ANDY COOPER & ROBERT SMITH: Extra Ordinary (Vinyl LP)

And now for something Extra Ordinary. That’ll be the new LP from MC Andy Cooper (sometime of Long Beach underground hip-hop crew Ugly Duckling, not to mention frequent Allergies collaborator) and DJ Robert Smith of Berlin’s Dusty Donuts crew (not to mention DMC champion), out solely on vinyl – for now at least. It’s a throwback to the late 90s and early ’00s when you couldn’t move for underground stuff like this – boom-bap beats and samples, and kooky block party rhymes – which was itself a throwback to the hip-hop of the late 80s and early 90s hip-hop before the mainstream/underground schism.

The thing is if you were doing it then (UD started in 1993) and you’re still doing it now, there’s a strong chance you’ve acquired a certain level of grand-mastery as AC reminds us on Dedicated To The Groove, “I’ve been rocking microphones for a coupla decades/ So I know what I’m doing when I step on the stage…don’t stop, go again and again and again/ 10 000 hours, clockin’ in.” The track and its lyrics actually appear on the second half of the LP dedicated to the DJ (the first being dedicated to the MC) so it’s probably just as well that Cooper adds that, “DJ Robert Smith is a certified pro/ Let ’em know,” the second bar of which is completed with Smith scratching in the phrase “I’m ready to go.” It’s a moment that encapsulates the pair’s mission, also voiced by Cooper on the opener and title track when he notes, “I take pride in the beats I provide and I/ still have the drive to keep the artform alive.” That’s right ladies and gentleman, this whole LP is about the almost symbiotic relationship between the DJ and the MC – each pushing the other to go further and never forgetting that the ‘artform’ began with the DJ back in ’73.

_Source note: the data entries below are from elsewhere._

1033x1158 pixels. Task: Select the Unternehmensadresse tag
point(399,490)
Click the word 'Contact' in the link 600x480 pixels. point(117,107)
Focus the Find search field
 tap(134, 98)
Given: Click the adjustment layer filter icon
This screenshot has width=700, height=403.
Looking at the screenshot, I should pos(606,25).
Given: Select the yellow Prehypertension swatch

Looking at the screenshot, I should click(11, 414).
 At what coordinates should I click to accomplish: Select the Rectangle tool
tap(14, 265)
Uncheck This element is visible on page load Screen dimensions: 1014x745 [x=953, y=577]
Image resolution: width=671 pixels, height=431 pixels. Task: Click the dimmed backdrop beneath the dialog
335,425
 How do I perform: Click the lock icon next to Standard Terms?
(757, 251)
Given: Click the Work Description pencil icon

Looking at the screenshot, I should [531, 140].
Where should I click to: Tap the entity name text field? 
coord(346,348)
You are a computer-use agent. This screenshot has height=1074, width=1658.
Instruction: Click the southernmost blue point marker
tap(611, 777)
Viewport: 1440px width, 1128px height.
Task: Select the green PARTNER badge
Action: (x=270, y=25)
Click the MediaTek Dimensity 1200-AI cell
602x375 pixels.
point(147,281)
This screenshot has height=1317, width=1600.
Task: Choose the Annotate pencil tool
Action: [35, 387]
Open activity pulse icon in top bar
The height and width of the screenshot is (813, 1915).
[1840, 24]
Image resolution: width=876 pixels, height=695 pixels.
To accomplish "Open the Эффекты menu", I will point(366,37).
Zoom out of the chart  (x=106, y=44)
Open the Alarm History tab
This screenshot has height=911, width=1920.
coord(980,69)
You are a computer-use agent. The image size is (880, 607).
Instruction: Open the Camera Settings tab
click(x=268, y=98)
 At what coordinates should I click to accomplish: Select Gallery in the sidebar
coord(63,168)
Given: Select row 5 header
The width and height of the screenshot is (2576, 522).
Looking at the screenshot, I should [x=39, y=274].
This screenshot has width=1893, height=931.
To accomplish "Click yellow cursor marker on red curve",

Extra Ordinary is a game, then, of one objective (move the crowd with two turntables and a microphone) and two halves, with zero filler. Side A contains such highlights as the album’s fastest cut, Bullet Train, on which Cooper delivers two minutes, fifty one seconds of machine-gun bars and The Definition Of Insanity which puts not so much madness as toxic narcissim in its crosshairs. It could be about an ex, a boss, or the last person who tried to gaslight you but despite its generalised nature it’s hard to listen to this and not think of the current U.S. president. Meanwhile the second half opens with Let’s Take It To The Booth (“dedicated to the folks on the ones and twos/ the ones who get it done in the DJ booth” a.k.a. “a shaman a medicine man, that all the people wanna listen to instead of a band”) featuring the funkiest of breaks and scratching pyrotechnics and closes with something a little bit different – Hand Band – on which Cooper plays the drums. Yep, he’s got skills – it’s funky as hell. The monkey’s favourite cut is number two though – Authentic which finds AC and RS making it all sound effortless over the type of phat organ-led groove. One for the real heads.